I impatiently waited for our names to be called, but with every second that passed came greater disappointment. I knew we were not going to win. Turning left and right, I saw the facial expressions of my team’s mentors, which were emotionless. I couldn’t stare at them for too long because the feeling of disappointment was making me sick to my stomach. I felt like my time, energy, and resources were all going down the drain. I felt defeated, but I was unaware that things would start to look up. 

I was fourteen and it was my freshman year of high school when I took an entrepreneurship class. It was a class that had a focus on public speaking and presentations, which were a few of my weaknesses as a student. At that time, I did not think the big business project of the class was worth it. I was skeptical, but decided to push through for the sake of my grades. 

Our team drafted our idea -- which was a handmade nightlight -- and made some slides that we would later present in the very first business pitch. The first presentation was a complete disaster. First, one of my team members did not show up, which led to a change of plan within our presentation. I had to cover his part without having practiced it, which made me more nervous than I had been before. The fact that our team was to present first also didn’t help to calm my nerves. My palms were sweaty, my stomach growled (but I knew I wasn’t hungry), and it felt like my heart was going to jump out of my chest. I stuttered my way through the presentation, in front of judges and high school students from other schools. Even with all the nervousness, I knew that I had to present because we worked hard on the slides and our business idea. In the end, my team did not win, but I told myself it was okay because I knew there was room for improvement.

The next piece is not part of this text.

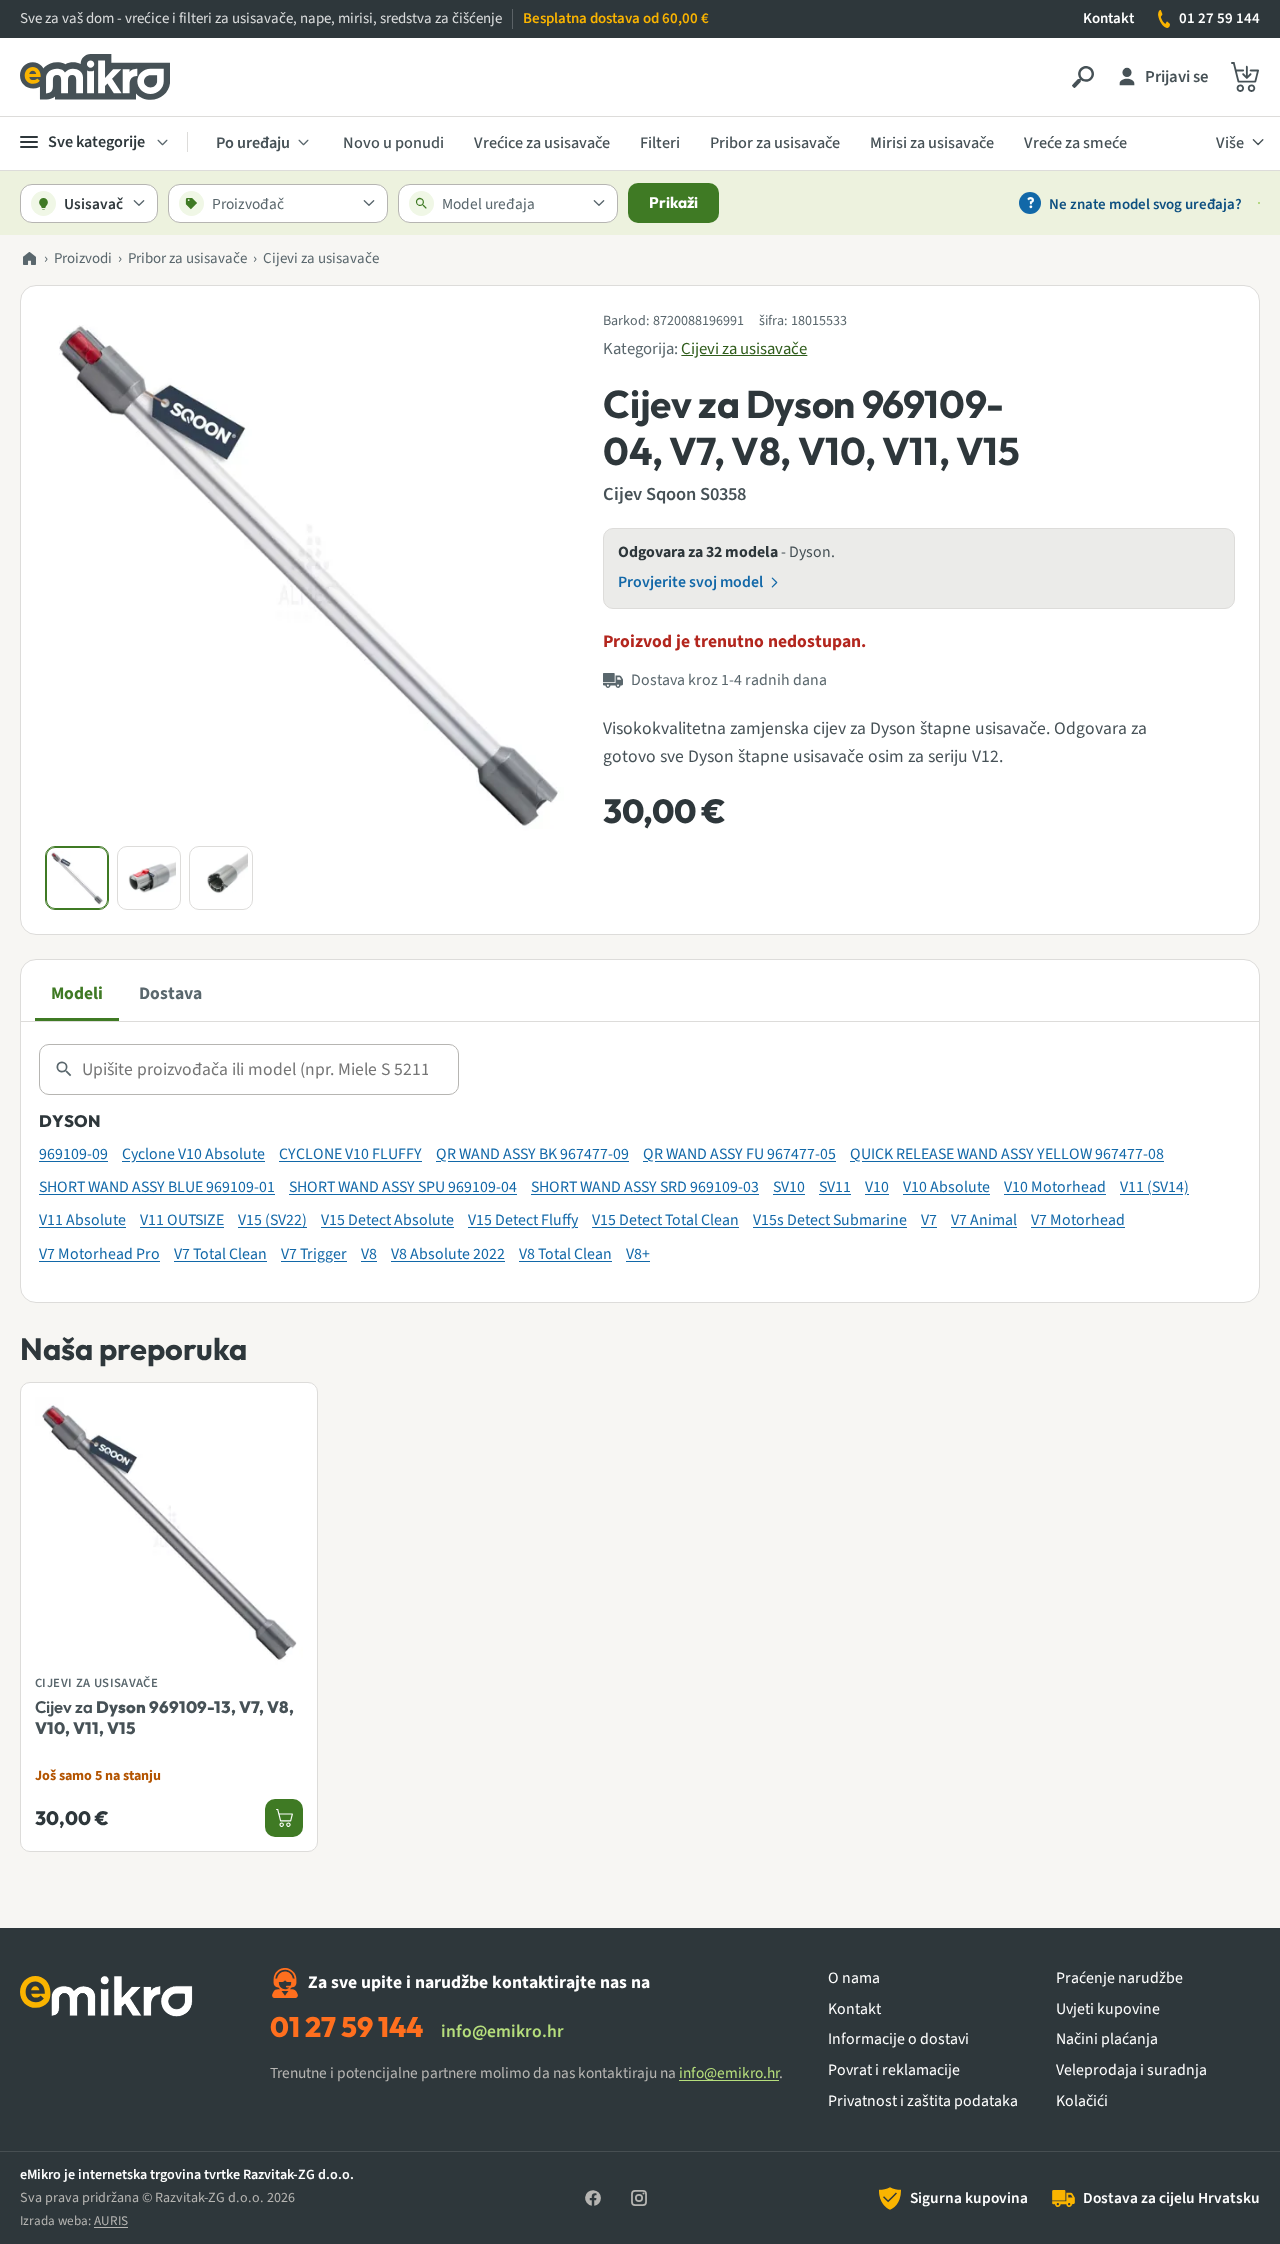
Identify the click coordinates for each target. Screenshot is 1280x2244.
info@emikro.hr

Our next business presentation went so much better because everyone was present, we had much more confidence, and our slides were more organized. We still did not win, but we were fine with the result since we did a lot better than the first time around. I was not perfect, but I got so much better at public speaking. We went on to create more of our products. Our last selling event was a hit because I spoke to many people who were willing to buy our products, and I received a lot of great feedback for how well-spoken I was. It felt great, and that boosted my confidence. My team even ranked in the top for highest sales out of all the business teams in Boston. 

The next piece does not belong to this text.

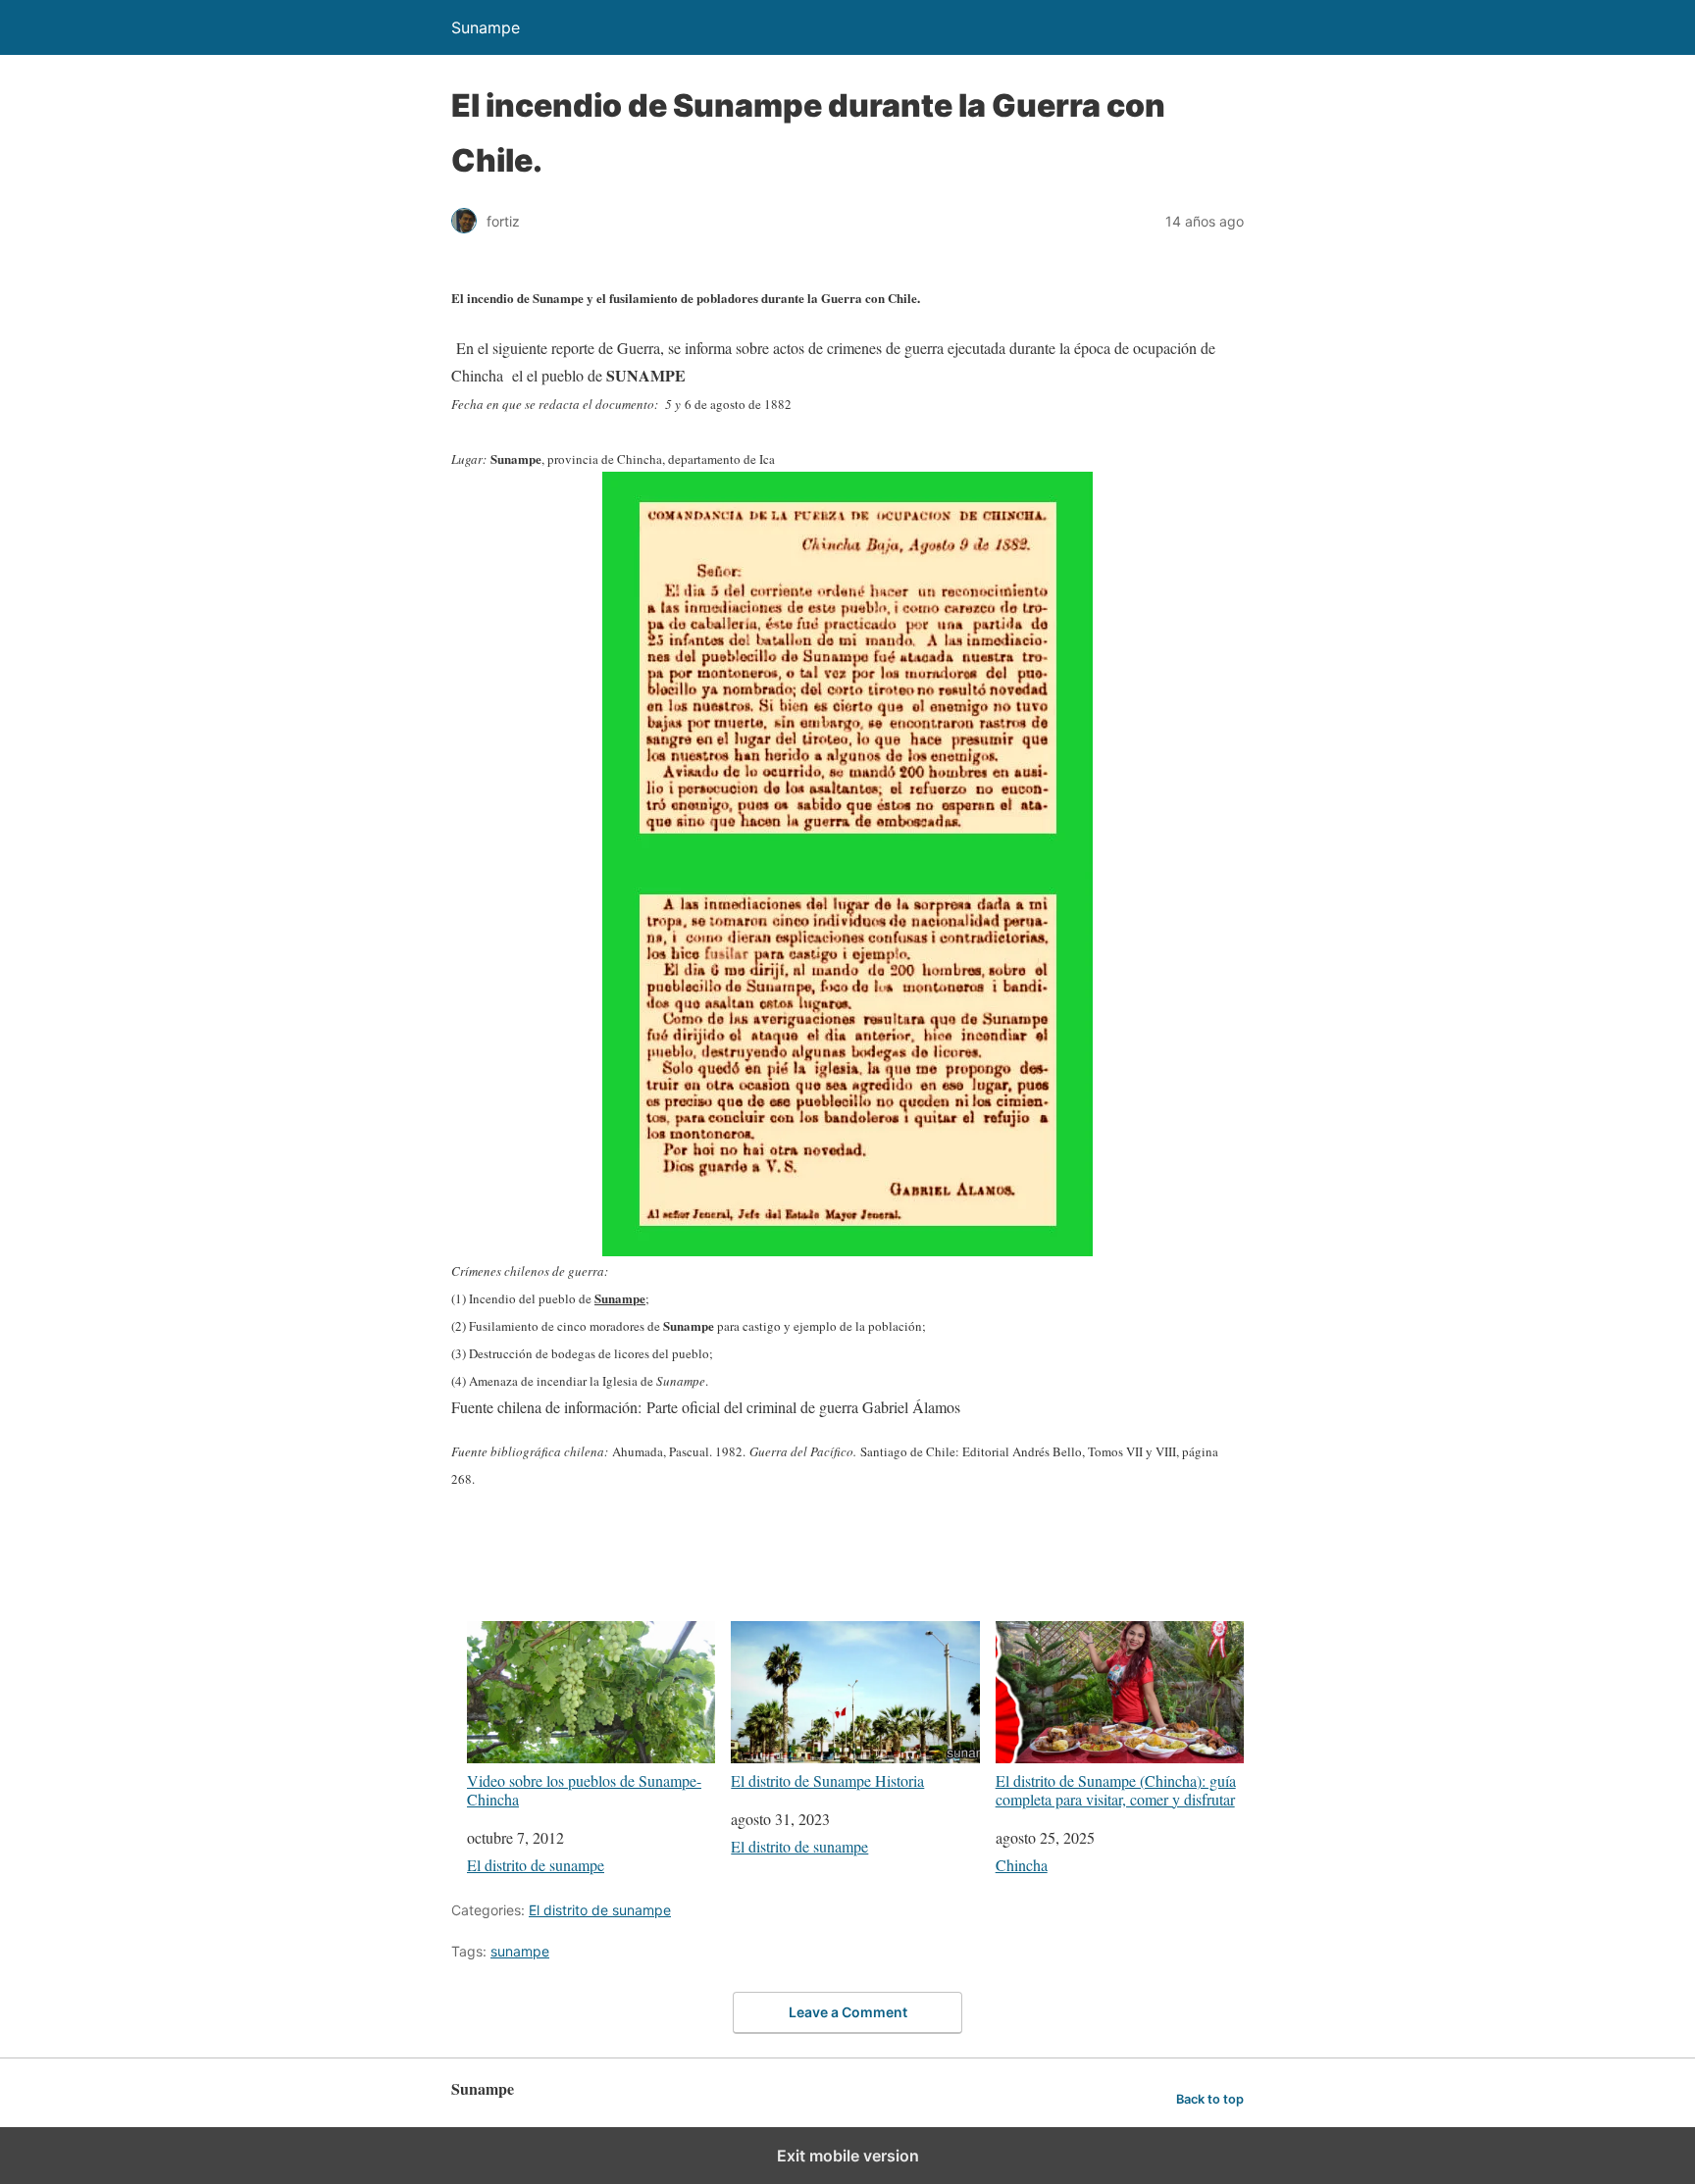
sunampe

To this day, I won’t say I’m perfect, but I have gotten so much better at presentations. I recently did a presentation for my dual-enrollment college class that had me nervous at first, but then I remembered the time and effort I put into researching and preparing for the presentation, which allowed me to push through the nerves. I felt great afterwards, and I received positive feedback from the professor and other students in the class. 

I'm extremely grateful for taking entrepreneurship during my freshman year because although I’m not aspiring to become an entrepreneur, the opportunity helped me with a vital skill that will be useful for my future. I have a long journey ahead in terms of getting more comfortable with public speaking, but I’m willing to put in the work and inspire others to follow suit by trying new things as there are endless opportunities that come with it.